As for the process of wrangling, collection reveals the extent of the task and where to focus efforts. With the data from the ABE being primarily auditing data, we realized the data corpus greatly exceeded the existing machine-processable OGD found within the ABE. Instead, the various PDF documents adopted and proposed budgets housed the data we were after. Given the absence of these data in machine-processable formats, the PDF files became the primary subset of the data corpus and clearly defined our next steps in extracting, schematizing, and documenting the data. Additionally, with the question of comparing budgeted values for expenses and revenues with their audited counterparts, we focused on the adopted budgets rather than proposed budgets because adopted budgets represent the combined priorities of both the Mayor and City Council. (Again, domain knowledge matters!)

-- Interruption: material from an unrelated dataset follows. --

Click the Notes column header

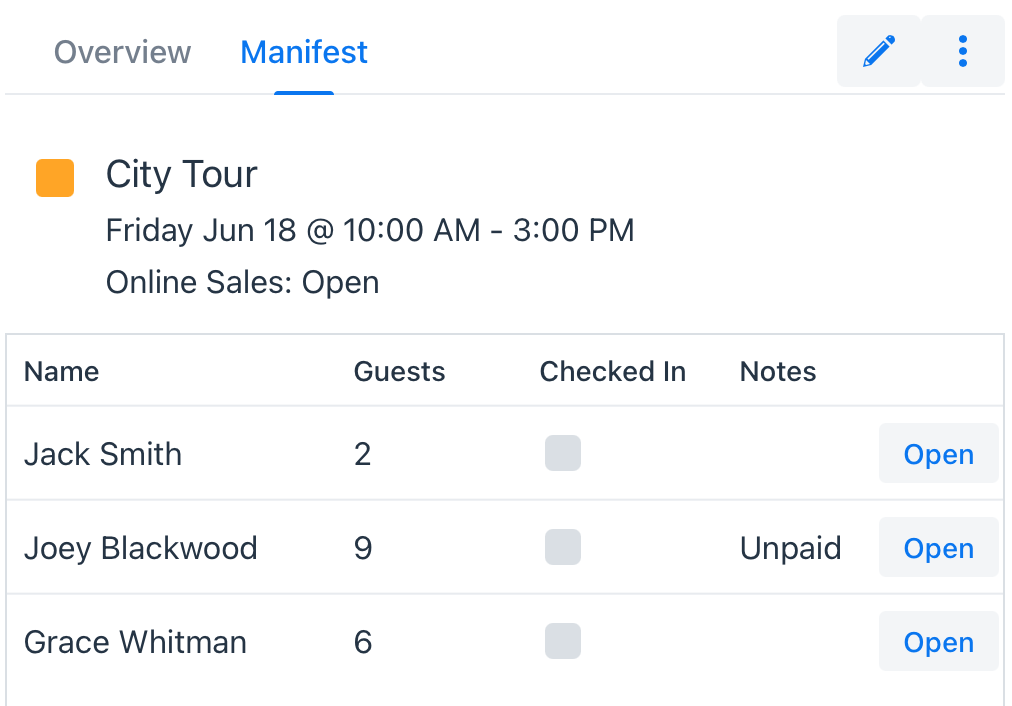click(x=778, y=372)
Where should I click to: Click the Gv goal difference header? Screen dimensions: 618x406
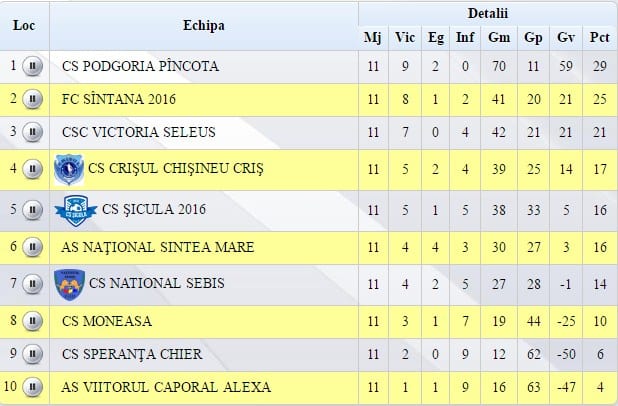tap(566, 38)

To reiterate, data wrangling means making data useful, and being useful is dependent on the context of use. Where collection seems exterior to the manipulation and transformation processes defined by data wrangling, collection is vital to establishing the context in which a particular question is answerable through data.

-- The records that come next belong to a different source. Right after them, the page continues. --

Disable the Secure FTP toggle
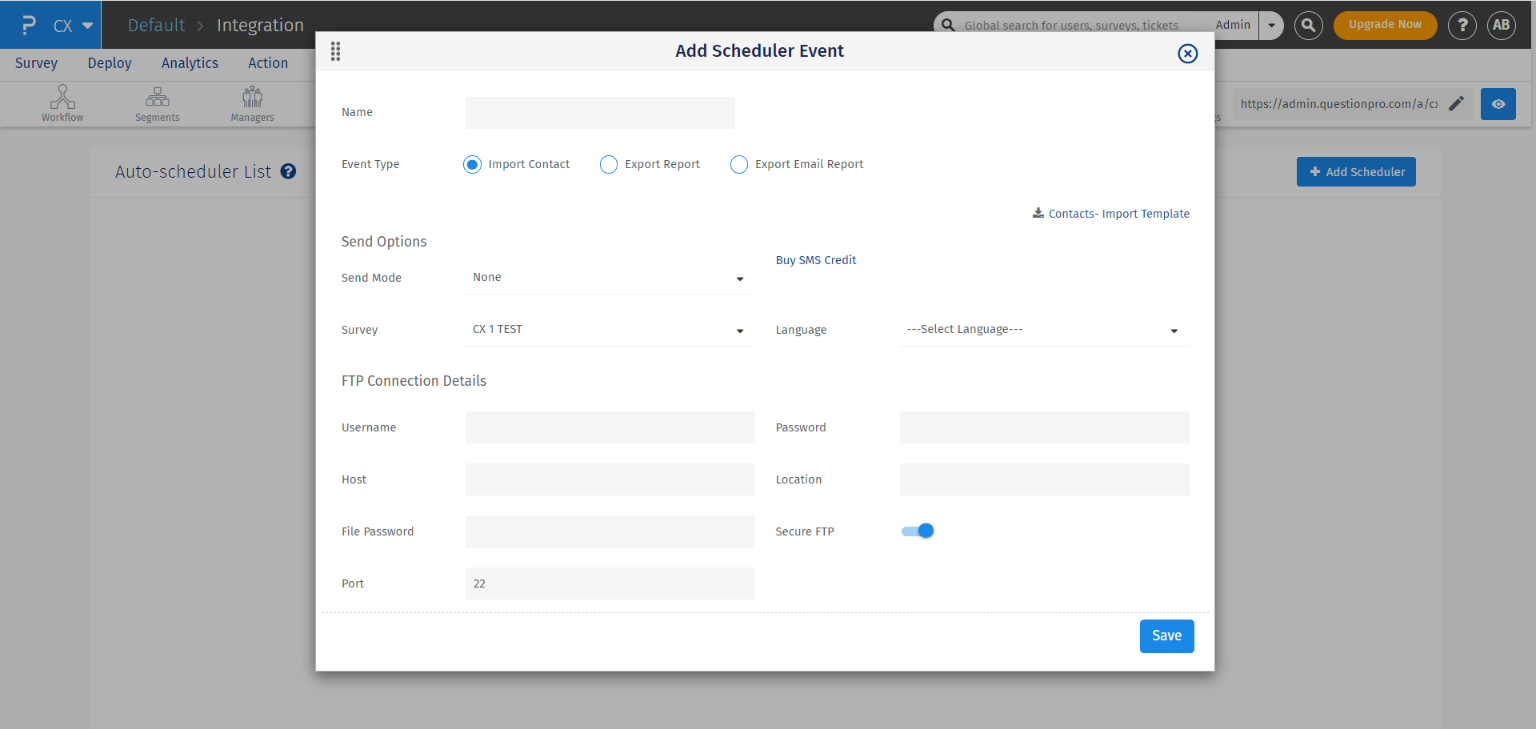This screenshot has height=729, width=1536. (917, 530)
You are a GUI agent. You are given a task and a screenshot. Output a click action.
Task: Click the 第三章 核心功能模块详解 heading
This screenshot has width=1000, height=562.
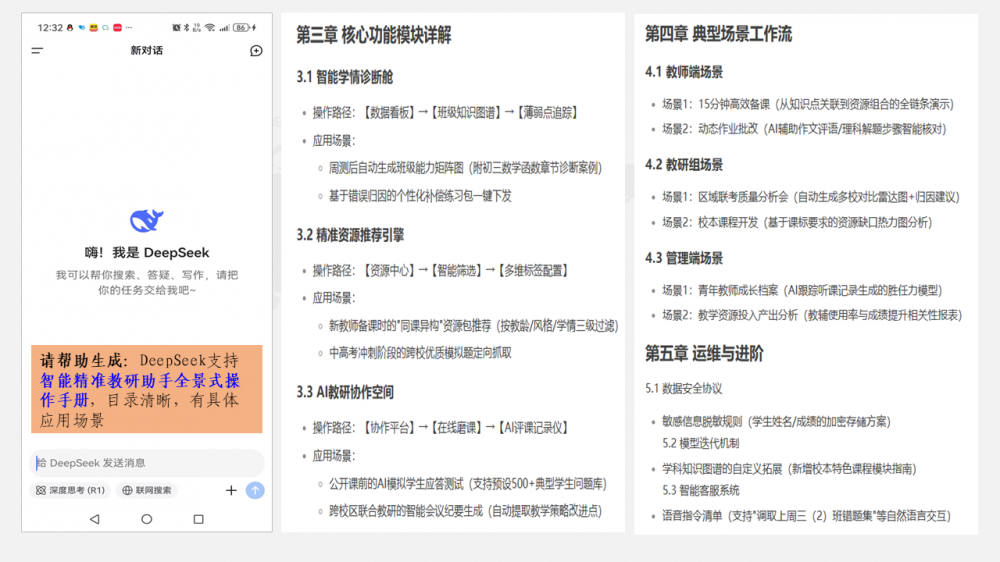(x=374, y=36)
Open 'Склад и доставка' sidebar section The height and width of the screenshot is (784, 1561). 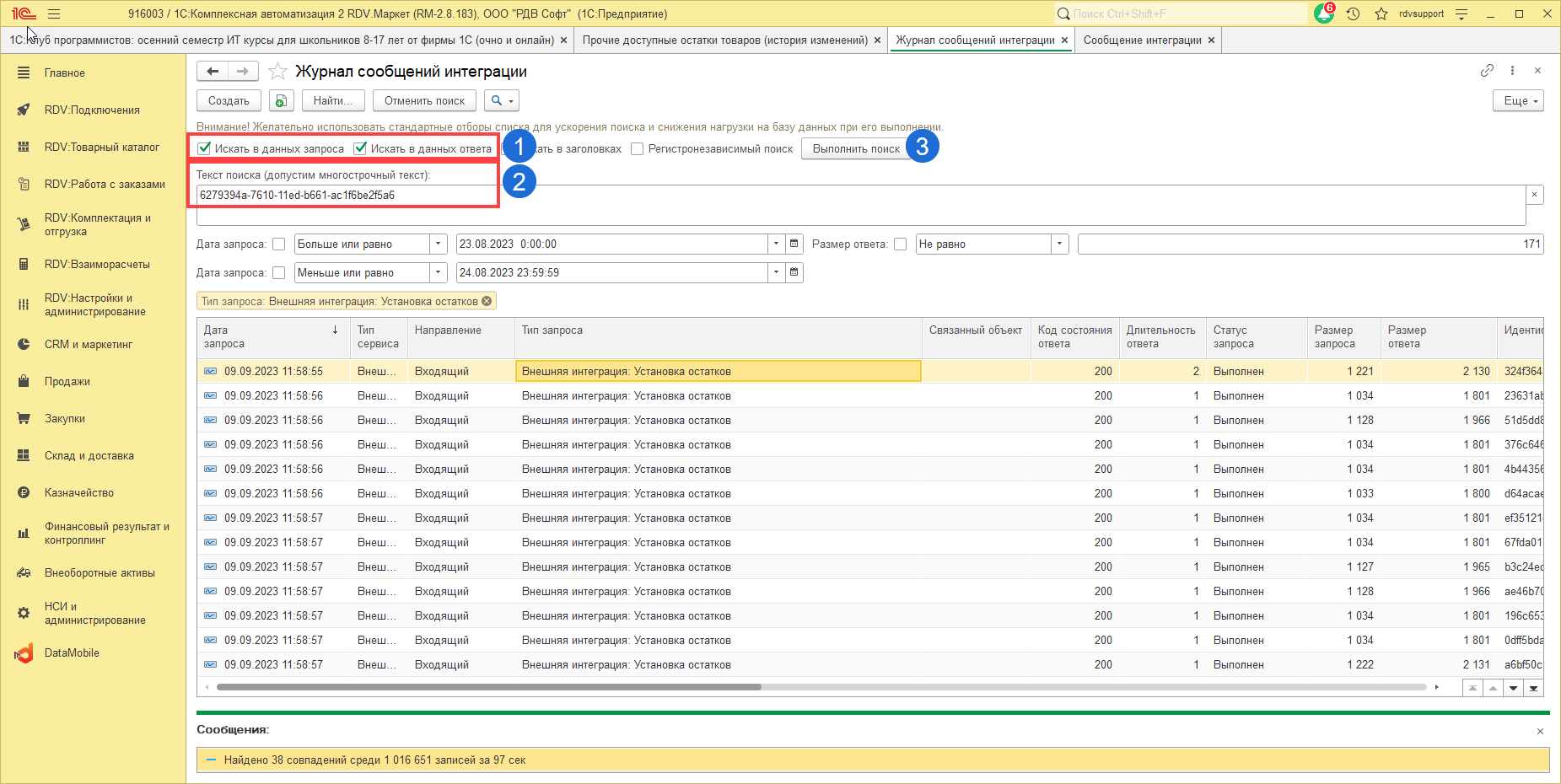point(89,456)
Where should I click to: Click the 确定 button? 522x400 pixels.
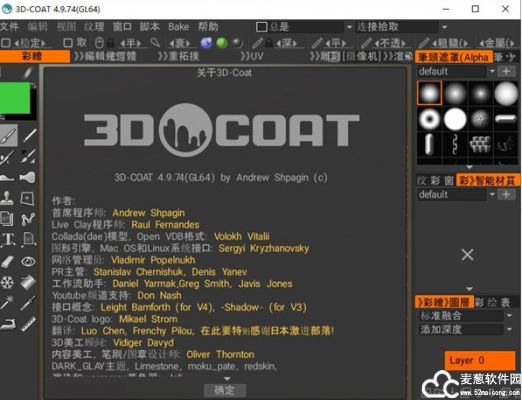[225, 390]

Insight 3: Extraction requires synthesis (and/or why automation may not help)

A primary task within legacy data wrangling is extracting data. Extraction entails pulling data from one file into another file for the purposes of further cleaning, ordering, and (re)formatting. In the context of legacy data generally—and specifically with our project—extraction can be a time-consuming, manual process. In terms of time spent, extraction dominated our project work. Where automation may help, it can also compromise data quality and obfuscate telling idiosyncrasies within the data.

Synthesis, on the other hand, is the process of creating data, either through calculations or other manipulations performed on data. In many ways, extraction and synthesis seem to be opposing processes. Extraction being rote translation from one file to another and synthesis being active creation and manipulation. Yet, as we found, extraction and synthesis are sometimes simultaneous in order to produce a data file that are meaningful and complete.

Targeting only adopted budgets, we began to comb through these documents dating from 1996 to 2017. The first challenge was that the quality of the PDFs changes dramatically across the corpus. Newer PDFs were created digitally and so were already searchable. This feature allowed us to easily locate specific funds and line items. Older PDFs, however, were scanning paper documents, and therefore not immediately searchable. Rather than look through these documents completely manually—meaning, visually line-by-line—we performed optical text recognition (OCR). Due to the font and visual artifacts produced from the original scan, OCR was only partially successful. As such, searching older adopted budgets requires us to perform a second manual pass to confirm no data were missed.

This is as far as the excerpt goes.